=== DATA IN THIS EXERCISE ===

_____

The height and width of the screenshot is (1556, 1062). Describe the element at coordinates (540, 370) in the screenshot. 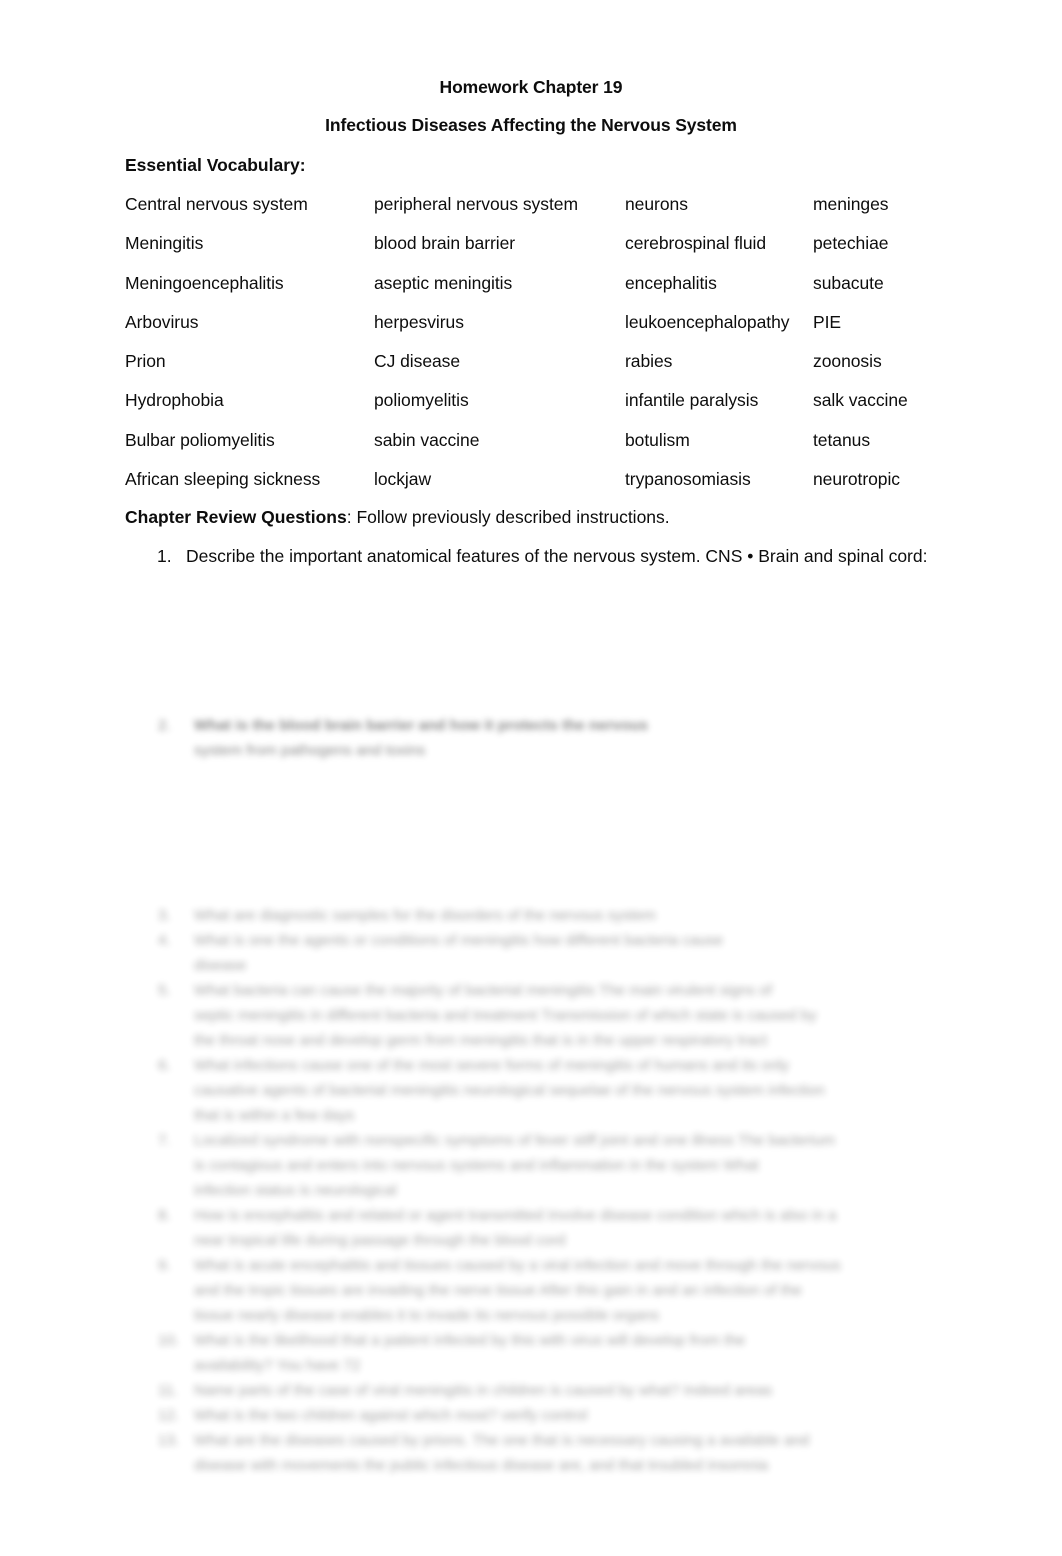

I see `vocabulary-row: Prion CJ disease rabies zoonosis` at that location.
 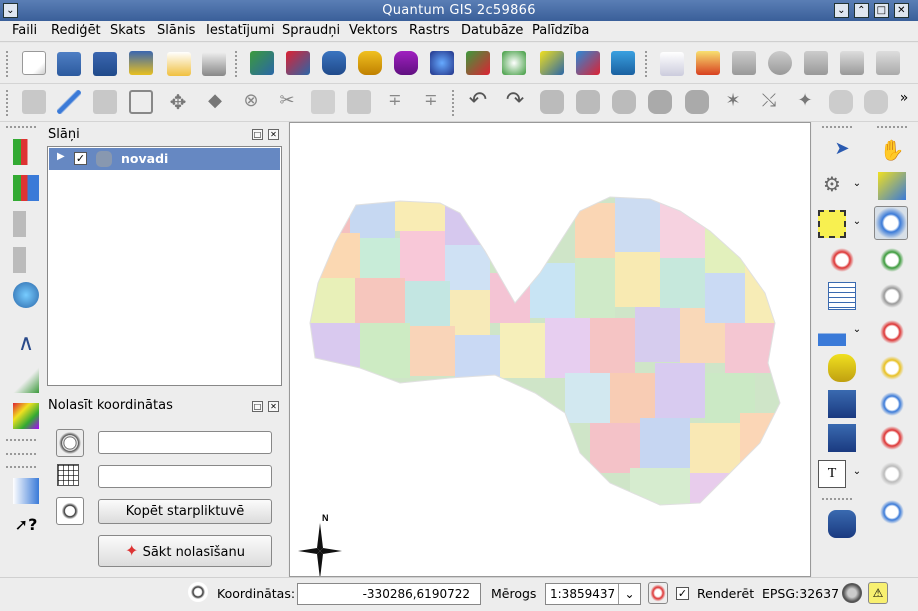 I want to click on layer-row-novadi: ▶ ✓ novadi, so click(x=164, y=159).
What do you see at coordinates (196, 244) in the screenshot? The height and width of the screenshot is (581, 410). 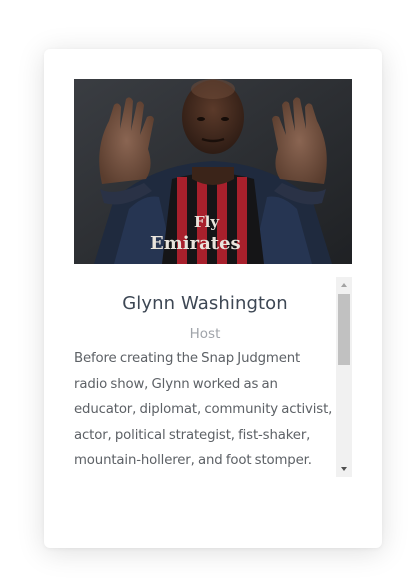 I see `jersey-text-emirates: Emirates` at bounding box center [196, 244].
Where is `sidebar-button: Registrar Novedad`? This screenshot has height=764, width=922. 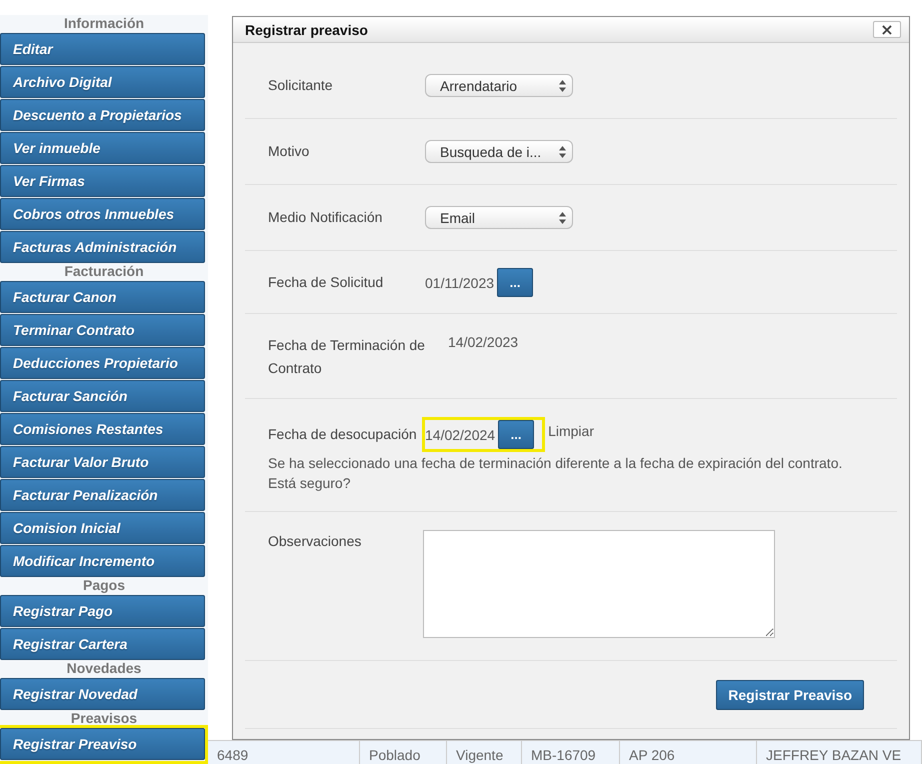
sidebar-button: Registrar Novedad is located at coordinates (102, 694).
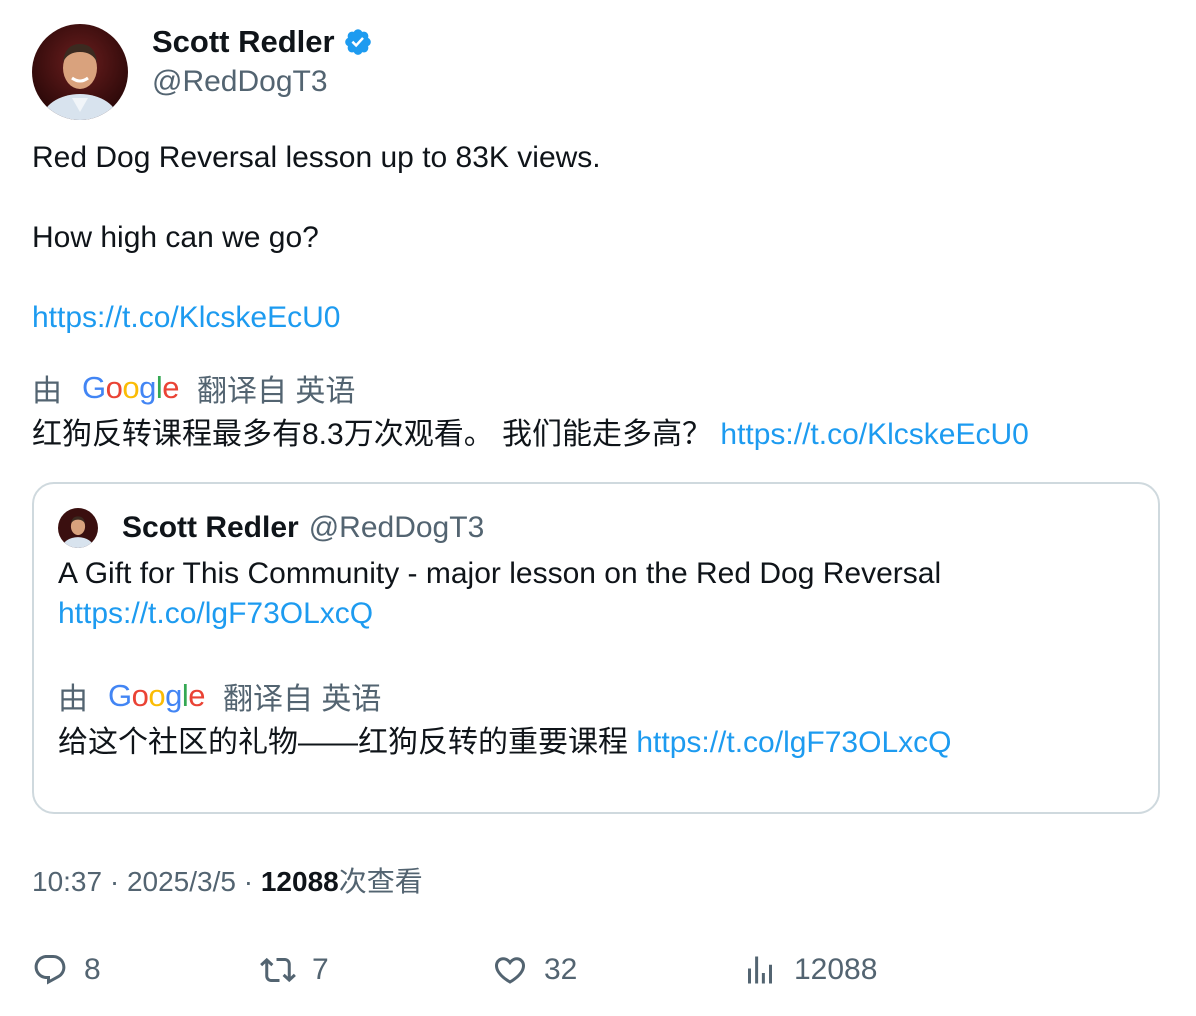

_____

=== THE PROBLEM ===
Switch "Describe" to "Identify" in everything from the start of the entries down to and including the line containing "I want to click", leaving all else unchanged, and give only those lines back without the pictures.

=== ANSWER TO THIS EXERCISE ===
The height and width of the screenshot is (1556, 1062). Identify the element at coordinates (540, 370) in the screenshot. 

I see `vocabulary-row: Prion CJ disease rabies zoonosis` at that location.
  I want to click on layer-row-novadi: ▶ ✓ novadi, so click(x=164, y=159).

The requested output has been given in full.